WORK REQUEST A: From the post on process elevation, write out verbatim the part that opens with the words containing "On Sat, 9 Aug" and closes with "process privilege level.".
WORK REQUEST B: For each statement below, say yes or no according to the post on process elevation, and quote the words of the post that decide it: (i) A process can raise its own privilege level directly. (ii) When the user is an administrator, elevation happens automatically. (iii) Whether the first account had administrator rights depended on its user name.

=== GIVEN TEXT ===

On Sat, 9 Aug 2014 02:56:34 +0200, "R.Wieser" <add...@not.available>
wrote:
>Hello Geoff,
>
>> You have to ID the process and ask the system to elevate the
>> process privilege level.
>
>Yep, thats what I figured too. Though I must say that I find it odd that a
>process can elevate *itself* by using a few DLL functions (how is this *not*
>abused ?)
A process inherits the context of the user that launched it. A process
can't elevate itself but it can _ask_ to be elevated. If that user is
administrator the elevation is automatic and transparent, which is why
logging in as administrator and operating a Windows computer as
administrator is so hazardous. So, yes, processes may and often do
elevate themselves by simply doing so.
A bit of history:
Originally, in NT 4.0 and successors up to the Vista/XP era,
installations of Windows created the first account as Administrator,
which is equivalent to Linux "root". It didn't matter what the user
name was, it was in the Administrator's group and therefore it was
every bit an administrator as the account with the "Administrator"

=== GIVEN DATA ===

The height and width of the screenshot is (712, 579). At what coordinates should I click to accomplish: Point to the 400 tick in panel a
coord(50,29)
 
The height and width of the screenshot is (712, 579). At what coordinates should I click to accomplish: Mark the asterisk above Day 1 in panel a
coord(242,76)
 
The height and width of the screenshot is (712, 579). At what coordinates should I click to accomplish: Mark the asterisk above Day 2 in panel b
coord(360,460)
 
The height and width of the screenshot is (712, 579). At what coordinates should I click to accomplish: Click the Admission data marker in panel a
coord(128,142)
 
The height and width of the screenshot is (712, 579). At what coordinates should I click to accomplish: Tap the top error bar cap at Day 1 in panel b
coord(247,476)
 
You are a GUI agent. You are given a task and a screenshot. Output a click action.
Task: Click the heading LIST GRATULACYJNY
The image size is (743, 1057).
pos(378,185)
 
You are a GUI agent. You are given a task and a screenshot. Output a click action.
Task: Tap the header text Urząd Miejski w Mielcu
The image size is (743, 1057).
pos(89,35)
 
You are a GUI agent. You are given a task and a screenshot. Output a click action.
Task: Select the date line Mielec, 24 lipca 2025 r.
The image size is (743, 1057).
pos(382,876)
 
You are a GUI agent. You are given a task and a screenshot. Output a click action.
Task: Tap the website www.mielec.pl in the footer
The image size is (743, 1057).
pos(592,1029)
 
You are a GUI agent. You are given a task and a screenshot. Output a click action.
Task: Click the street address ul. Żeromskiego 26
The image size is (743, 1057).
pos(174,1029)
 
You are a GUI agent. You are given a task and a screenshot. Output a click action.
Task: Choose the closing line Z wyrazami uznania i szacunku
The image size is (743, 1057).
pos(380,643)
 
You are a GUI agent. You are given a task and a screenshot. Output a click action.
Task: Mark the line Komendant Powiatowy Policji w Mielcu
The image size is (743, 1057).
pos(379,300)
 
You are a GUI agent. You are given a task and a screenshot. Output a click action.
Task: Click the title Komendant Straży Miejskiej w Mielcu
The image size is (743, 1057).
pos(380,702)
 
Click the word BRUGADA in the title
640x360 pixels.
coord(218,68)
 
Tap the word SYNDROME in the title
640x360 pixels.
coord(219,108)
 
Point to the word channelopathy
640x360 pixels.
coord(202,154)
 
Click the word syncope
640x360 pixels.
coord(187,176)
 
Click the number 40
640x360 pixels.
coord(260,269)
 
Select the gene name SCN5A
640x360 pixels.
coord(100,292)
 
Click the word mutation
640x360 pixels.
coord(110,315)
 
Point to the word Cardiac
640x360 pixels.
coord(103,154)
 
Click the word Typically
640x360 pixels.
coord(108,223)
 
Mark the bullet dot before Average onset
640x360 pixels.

===

WRITTEN SOLUTION A:
On Sat, 9 Aug 2014 02:56:34 +0200, "R.Wieser" <add...@not.available>
wrote:
>Hello Geoff,
>
>> You have to ID the process and ask the system to elevate the
>> process privilege level.

WRITTEN SOLUTION B:
(i) No: "A process can't elevate itself but it can _ask_ to be elevated."
(ii) Yes: "If that user is administrator the elevation is automatic and transparent"
(iii) No: "It didn't matter what the user name was, it was in the Administrator's group"